Fisher, a 37-year-old guard with the Oklahoma City Thunder, has been hearing from players and teams offering support and encouragement. Several players told Yahoo! Sports Friday they support Fisher’s push for union transparency, and they and members of their teams were contacting him to lend support.

“So the next step is simple," Fisher wrote in the email. "All players have a voice. Any and all players may request an independent review of the business practices and finances and a player representative vote can be taken at a time when all 30 player representatives can be present. A firm of the players choosing may conduct the review.

“The allegations that are now being directed at me are defamatory. But I urge our members to order an independent review beginning immediately and that will be proven along with finding out definitively if there are any issues with the NBPA's business practices and finances.”

The NBPA issued a statement on Friday, explaining why Hunter and the executive committee want Fisher out as president.

''The executive committee based its decision on numerous instances over the past six months, where Fisher engaged in conduct detrimental to the union, including acting in contravention of the players' best interests during collective bargaining, declining to follow the NBPA Constitution, and failing to uphold the duties of the Union President,'' the statement said.

Maurice Evans, vice president of the Players Association and a member of the executive committee, told the Washington Examiner Friday that members of the executive committee were satisfied with Hunter's explanations regarding questions about "nepotism and the misallocation of funds and any other supposed, alleged questions."

The union constitution isn’t readily available to the public, so it is unclear how many of the potential 30 team representatives would be needed to vote Fisher out of office. One player representative told Yahoo! Sports he wasn’t sure the reps could do anything but offer a “no confidence” vote.

The speed with which Hunter is moving to crush Fisher has raised questions with players and agents in the past 24 hours. “He’s getting his way with the executive committee,” one agent told Yahoo! Sports, “but he doesn’t have as much broad support as he used to.”

Over the past several days, Hunter has launched an all-out assault through the eight-man executive committee to push out Fisher. Hunter successfully thwarted an audit of the union’s business and financial practices that Fisher pitched to the executive committee.

Hunter had the union's executive committee vote to seek Fisher's resignation, but Fisher refused to step down and has been working to gather a coalition of players to challenge Hunter’s business and financial practices, sources told Y! Sports.

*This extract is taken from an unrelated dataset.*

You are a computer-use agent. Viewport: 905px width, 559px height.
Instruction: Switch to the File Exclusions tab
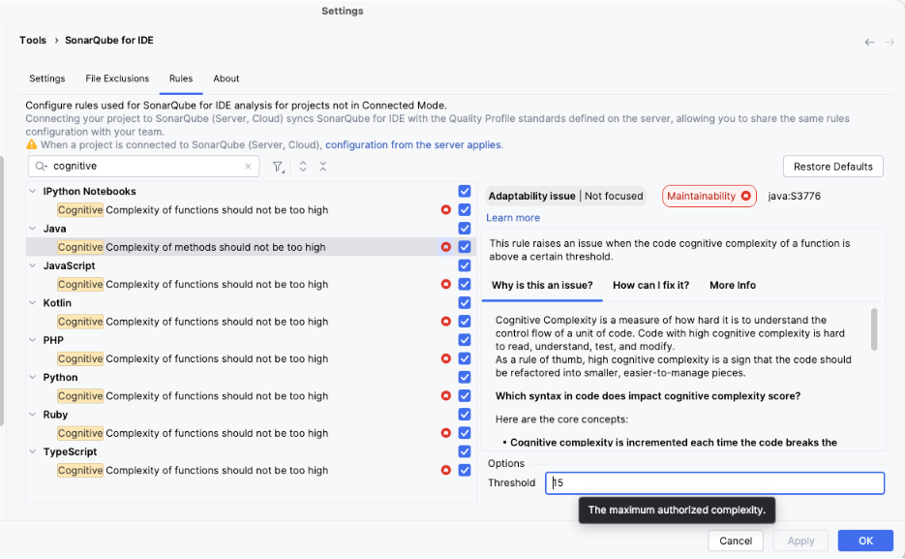coord(117,78)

Fisher has told peers he will not resign, but rather fight Hunter for further transparency regarding the NBPA.

This showdown has been building for months and escalated in the past week when Fisher initially convinced the executive committee to vote for an independent auditor to look into Hunter’s regime.

Nevertheless, Hunter helped to convince the eight members of the committee to change course and turn on Fisher. Hunter has been unpopular with many players and agents for his lockout strategies, which led to unprecedented givebacks in last summer's labor battle with the league.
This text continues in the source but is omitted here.